ORIGINAL INTENT at 213 (citations omitted).

Shortly after ratification of the First Amendment, enactment of the Sedition Act

provoked a fierce rebuke to efforts to undermine hard won freedoms under the First Amendment

and to reimpose common law limitations on the press. See ORIGINAL INTENT at 215-216, and nn.

71-75 (citing George Hay, An Essay on the Liberty of the Press, Respectfully Inscribed to the

Republican Printers Throughout the United States (Philadelphia, 1799); George Hay, An Essay

on the Liberty of the Press, Showing, That the Requisition of Security for Good Behavior from

Libellers, is Perfectly Compatible with the Constitution and Laws of Virginia (Richmond, Va.,

1803), reprinted as TWO ESSAYS ON THE LIBERTY OF THE PRESS (New York: Da Capo Press,

(1970); James Madison [The Virginia Report of 1799-1800, Touching the Alien and Sedition

Laws; together with the Virginia Resolutions of December 21, 1798, The Debates and

Proceedings thereon, in the House of Delegates in Virginia 189-237] (Richmond, Va., 1850)
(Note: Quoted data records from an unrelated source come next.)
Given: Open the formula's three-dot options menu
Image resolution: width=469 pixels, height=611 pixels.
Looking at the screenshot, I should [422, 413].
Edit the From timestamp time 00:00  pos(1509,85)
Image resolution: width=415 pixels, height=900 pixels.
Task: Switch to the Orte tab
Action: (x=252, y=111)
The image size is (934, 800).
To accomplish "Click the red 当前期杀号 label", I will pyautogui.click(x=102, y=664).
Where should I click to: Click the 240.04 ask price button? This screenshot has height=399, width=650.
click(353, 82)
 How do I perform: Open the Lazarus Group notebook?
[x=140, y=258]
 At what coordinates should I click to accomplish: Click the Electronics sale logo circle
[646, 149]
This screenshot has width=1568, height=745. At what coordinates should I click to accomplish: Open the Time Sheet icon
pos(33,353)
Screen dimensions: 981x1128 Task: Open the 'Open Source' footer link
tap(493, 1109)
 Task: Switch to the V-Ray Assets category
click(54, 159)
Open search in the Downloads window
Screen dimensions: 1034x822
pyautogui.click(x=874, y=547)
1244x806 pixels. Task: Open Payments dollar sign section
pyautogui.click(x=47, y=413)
(reprinted by Da Capo Press, New York 1970); Tunis Wortman, A Treatise Concerning Political

Enquiry, and the Liberty of the Press, New York, 1800, 296 pp. (Reprinted by Da Capo Press,

1970); John Thomson, An Enquiry Concerning the Liberty, and Licentiousness of the Press, New

York, 1801, 84 pp. (reprinted by Da Capo Press, 1970). Hence, the libertarian theory of freedom

of the press, which emerged more fully when Thomas Jefferson assumed the Presidency, became

firmly entrenched as a guiding principle for the development of press freedom in America.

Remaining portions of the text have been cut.